制度を利用を検討する上で成年後見にメリットについては大枠で理解されている方が多いと思いますので、まずはデメリットから解説していきます。

費用がかかる

制度の申請手続きに10万~30万前後。

制度のランニングコストに月2万~6万程度(資産内容によって違いあり、報酬の決定権は裁判所)

このランニングコストについては被後見人が亡くなるまで発生します。

後悔しても基本は途中で辞める事が出来ない

制度自体の利用は1度開始してしまうと本人の判断能力が回復しない限りは辞める事が出来ません。ですから認知症等の場合は1度制度を利用すると無くなるまで利用が必要です。

また、選任された後見人に関しても裁判所の許可なく辞める事が出来ないため、基本的には亡くなるまで仕事は続きます。

お金の使い道が制限される

後見制度は本人のためになるお金の利用以外を禁じています。ですから、大きな金額のお金が動く契約等を行う場合には裁判所によるチェックが必要です。

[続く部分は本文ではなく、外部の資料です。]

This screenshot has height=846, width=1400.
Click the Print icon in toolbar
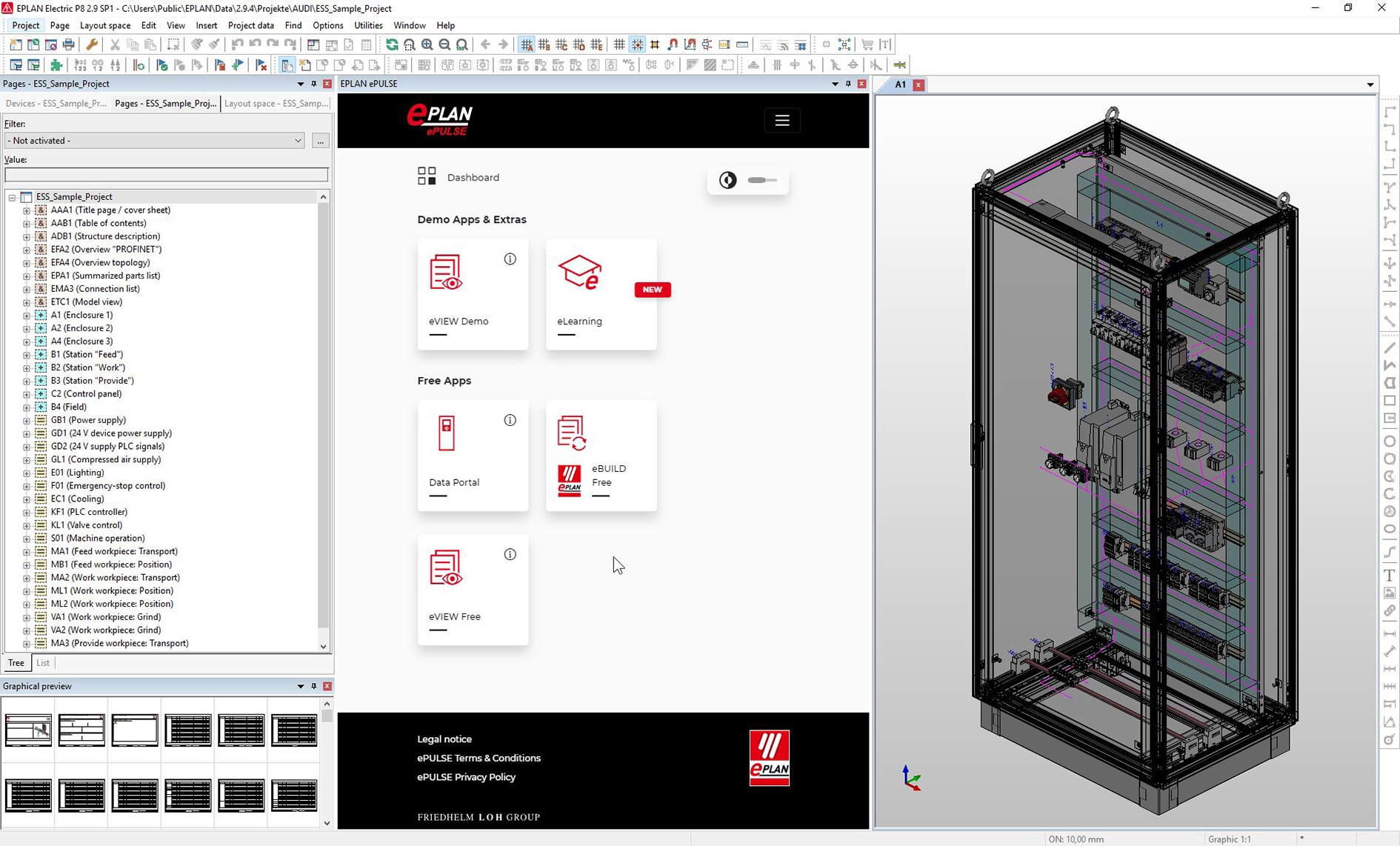pyautogui.click(x=68, y=45)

使ったお金に関しては日常レベルのものまで裁判所に報告を求められる(基本年1)のでお金を自由には使えなくなってしまいます。

被後見人は法的にも判断能力が無いと認定されてしまう

成年後見制度を活用する=本人の判断能力がない状態と認定されてしまいます。

ですのでその場合は会社の役員等を担当する事や各種仕業や一定の職務に就かれている場合、その職業を続ける事は法的に無理無理になってしまいます。

今では選挙権等は復活しましたが、制度開始時は成年後見を利用した場合は、選挙権が没収されていました。

後見人の業務を行う事によって民事、刑事上のリスクを背負う可能性があります

被後見人のお金は本人のため以外には使用する事が許されていません。

他人のお金を使ってはいけないというのは後見人以外でもあたり前の事ですが、親族後見人等は物理的にはお金を自由に出来る環境のため少なからず横領で、民事や刑事所上の罰を受けている人がいます。

後見人の最終決定権は裁判所にある(なりたい人がなれない可能性)

候補人を希望しておく事は出来ますが、最終的に後見人の決定件があるのは裁判所です。

近年は上記でお話したように親族等の横領も問題になっているため、親族が後見人を希望しても受け入れられないケースも増えてきています。

後見の申し立てを途中で取り下げる事が難しい

親族が後見人をできないのであれば、成年後見制度を利用したくないという人もいらっしゃると思います。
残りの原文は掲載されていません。